— What is expected —
Which lines in the data below contain the string "agent"? Show each one.

****

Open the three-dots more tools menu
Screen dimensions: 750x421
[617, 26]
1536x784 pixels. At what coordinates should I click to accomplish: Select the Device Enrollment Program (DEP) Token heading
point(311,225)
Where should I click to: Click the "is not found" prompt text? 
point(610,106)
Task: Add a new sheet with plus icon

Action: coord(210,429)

****

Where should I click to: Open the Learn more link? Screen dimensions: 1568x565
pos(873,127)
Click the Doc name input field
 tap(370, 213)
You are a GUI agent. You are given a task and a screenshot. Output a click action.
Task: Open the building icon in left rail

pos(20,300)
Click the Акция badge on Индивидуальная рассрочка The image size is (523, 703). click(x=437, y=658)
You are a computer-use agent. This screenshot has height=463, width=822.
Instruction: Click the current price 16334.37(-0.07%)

****

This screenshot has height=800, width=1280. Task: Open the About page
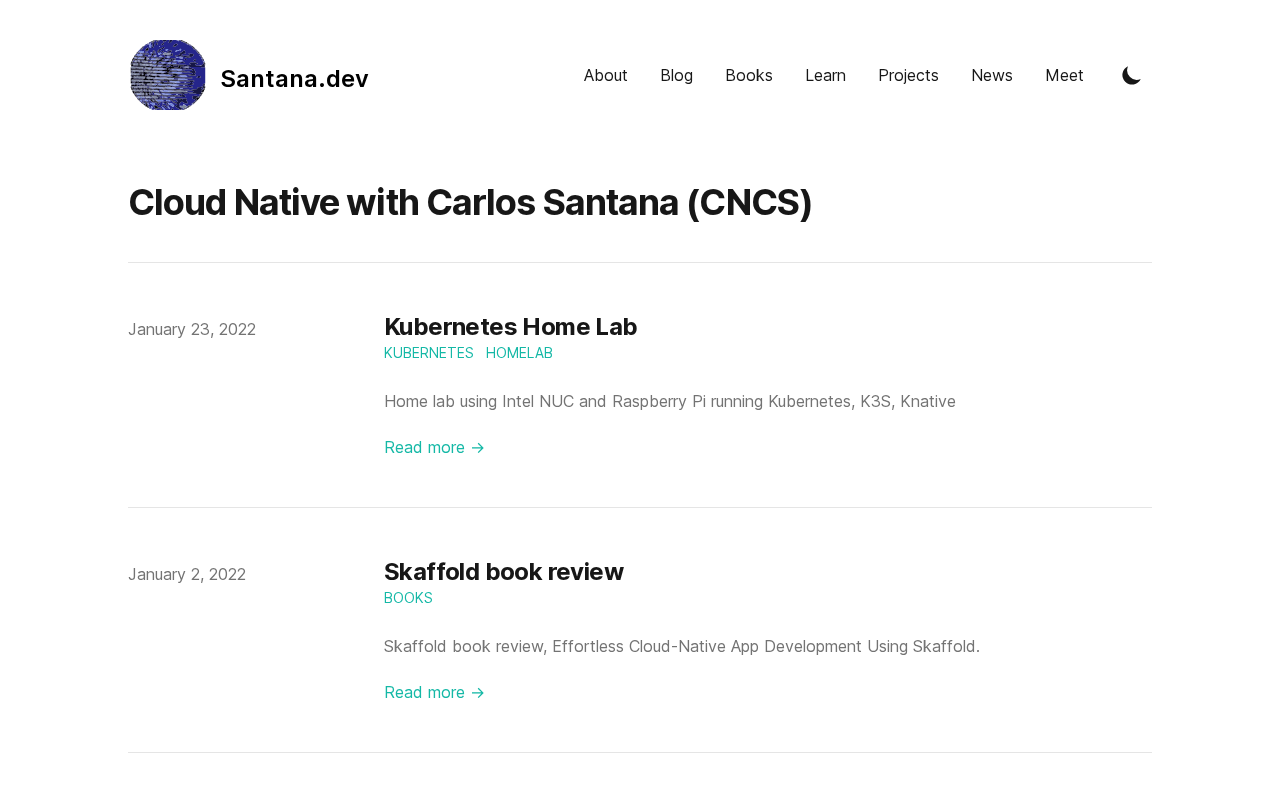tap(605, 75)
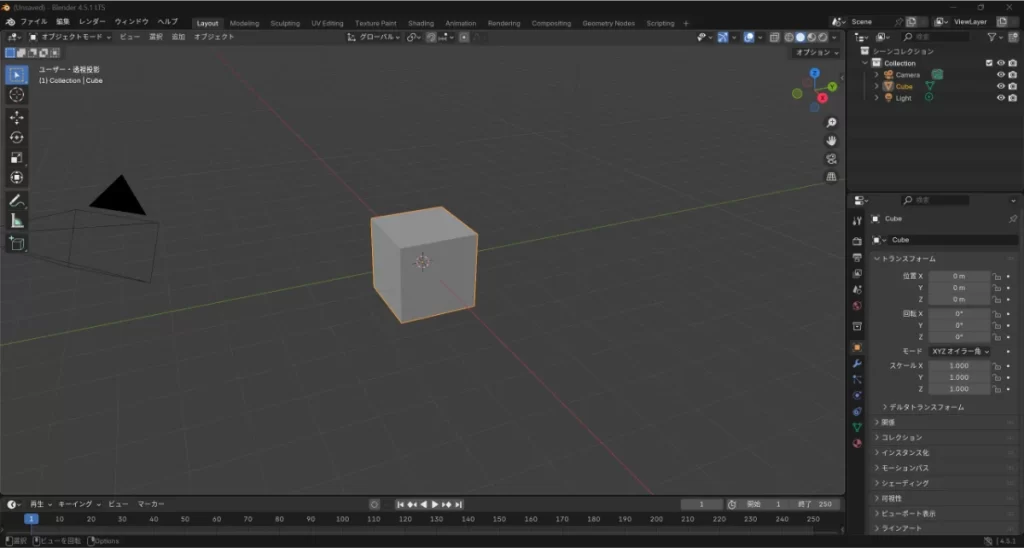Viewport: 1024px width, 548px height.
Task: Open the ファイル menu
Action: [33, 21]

****

— Response to the exercise —
You are a GUI agent. You are given a task and a screenshot. Output a click action.
You are a computer-use agent. This screenshot has height=463, width=822.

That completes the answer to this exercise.